WINNIPEG (Reuters) — Sinking crop prices and frenzied output growth by fertilizer producers have sparked a flurry of deal making worth nearly US$10 billion in the fragmented nitrogen fertilizer sector that may kick off consolidation in the largest of the three nutrient markets.
Illinois-based CF Industries Holdings Inc., the world’s third-largest nitrogen fertilizer producer, was involved in three of four deals in the past month, taking out two potential competitors and locking up sales in the United States, the world’s top corn-producing country.
“What CF is doing is classic corporate self-preservation in a world where there are well-financed people trying to get in to their core Midwest and U.S. Gulf Coast nitrogen market,” said Chris Damas, editor of the BCMI Report.
Unlike in the potash and phosphate industries dominated by a few players, the top 20 nitrogen companies account for just over one-third of global supply, according to consultancy CRU Group. CF’s share is less than four percent, it said.
On Aug. 12, farmer co-operative CHS Inc. ditched plans to spend $3 billion building a plant in North Dakota and agreed instead to pay $2.8 billion for a stake in CF’s nitrogen fertilizer unit, while securing a supply deal.
It follows an Aug. 6 announcement that CF would buy Netherlands-based rival OCI NV’s North American and European plants for $6 billion, to become the biggest publicly traded nitrogen player.
The deals increase CF’s market clout by removing two potential U.S. rival plants, even as Agrium Inc., Yara International, Koch Industries and others build new North American capacity.
CVR Partners LP said Aug. 10 that it would buy Rentech Nitrogen Partners LP for $533 million, creating North America’s fifth-largest nitrogen maker.
Potash Corp’s $8.6 billion takeover bid for German rival K+S AG has captured headlines this summer, a deal that would expand the reach of the world’s biggest fertilizer producer.
The incentive to cut deals in nitrogen fertilizer starts at the farmgate.

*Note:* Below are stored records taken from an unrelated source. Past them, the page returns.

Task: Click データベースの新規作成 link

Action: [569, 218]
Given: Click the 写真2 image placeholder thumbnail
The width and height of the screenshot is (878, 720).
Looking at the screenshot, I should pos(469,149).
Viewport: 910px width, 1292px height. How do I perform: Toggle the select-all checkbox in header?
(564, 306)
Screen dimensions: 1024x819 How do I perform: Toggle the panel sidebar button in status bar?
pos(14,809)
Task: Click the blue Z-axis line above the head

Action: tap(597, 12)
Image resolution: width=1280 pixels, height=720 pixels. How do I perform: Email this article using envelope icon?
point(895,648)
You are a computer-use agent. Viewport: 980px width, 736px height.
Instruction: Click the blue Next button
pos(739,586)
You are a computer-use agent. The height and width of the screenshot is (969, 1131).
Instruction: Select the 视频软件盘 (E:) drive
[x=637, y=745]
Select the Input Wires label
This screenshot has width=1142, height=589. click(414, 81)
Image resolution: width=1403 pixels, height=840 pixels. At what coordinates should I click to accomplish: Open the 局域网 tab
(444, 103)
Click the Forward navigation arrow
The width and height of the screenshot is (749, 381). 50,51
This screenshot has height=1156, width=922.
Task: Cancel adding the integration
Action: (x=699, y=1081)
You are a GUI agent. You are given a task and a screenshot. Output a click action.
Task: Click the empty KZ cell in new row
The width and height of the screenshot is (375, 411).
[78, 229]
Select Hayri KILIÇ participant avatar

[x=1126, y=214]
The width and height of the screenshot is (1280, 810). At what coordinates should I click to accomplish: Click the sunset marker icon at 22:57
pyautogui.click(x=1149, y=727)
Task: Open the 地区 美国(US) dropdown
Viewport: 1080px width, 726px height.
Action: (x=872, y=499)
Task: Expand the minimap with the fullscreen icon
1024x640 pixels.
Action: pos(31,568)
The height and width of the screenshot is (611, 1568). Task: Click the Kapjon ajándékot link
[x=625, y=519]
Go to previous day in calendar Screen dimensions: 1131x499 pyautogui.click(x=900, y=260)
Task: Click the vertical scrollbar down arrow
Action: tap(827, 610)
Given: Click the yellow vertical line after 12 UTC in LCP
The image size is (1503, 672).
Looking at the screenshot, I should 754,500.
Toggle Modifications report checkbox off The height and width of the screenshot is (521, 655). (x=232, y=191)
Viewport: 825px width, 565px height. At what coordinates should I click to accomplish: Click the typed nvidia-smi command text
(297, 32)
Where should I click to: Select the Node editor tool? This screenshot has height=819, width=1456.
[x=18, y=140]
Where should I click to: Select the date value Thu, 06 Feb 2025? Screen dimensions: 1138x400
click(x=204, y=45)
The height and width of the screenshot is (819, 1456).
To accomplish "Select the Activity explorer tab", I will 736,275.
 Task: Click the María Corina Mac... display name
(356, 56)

Falling grain prices have lightened farmers’ wallets, especially after corn plunged last week to a nearly 10-month low and spring wheat is at a five year low.
With lower crop receipts, farmers cannot afford to pay as much for fertilizer and other farm inputs, although they apply nitrogen more regularly than other nutrients.
Earlier this year, North American prices of urea, a popular form of nitrogen, slid to a four-year low of less than $300 per tonne.
“You’re in a down cycle, commodity prices are down, I think people might be seeing it as a prolonged period,” said CHS chief executive officer Carl Casale in an interview.
“(Nitrogen producers) see that as an opportunity to consolidate the industry (and) that would be driving a lot of public company activity.”
The International Fertilizer Industry Association forecasts global demand for nitrogen in 2014-15 at 112 million tonnes of nutrient, about three times phosphate demand and about four times the size of the potash market.
In the CHS deal, CF secures sales of up to 1.7 million tons annually, similar to its 2014 ammonia-supply deal with phosphate producer Mosaic Co., providing significant sales in uncertain times.
The moves come as global surpluses of urea and ammonia are expected to creep higher to nearly one-fifth of production by 2018, according to a May report by BMO Capital Markets.
That fragmented nature of the industry means it takes longer for producers to rein in output when times are tough.
“I think when companies buy smaller players, it benefits the bigger player,” said Dan Neiman, a partner with Neiman Funds Management, which owns CF shares.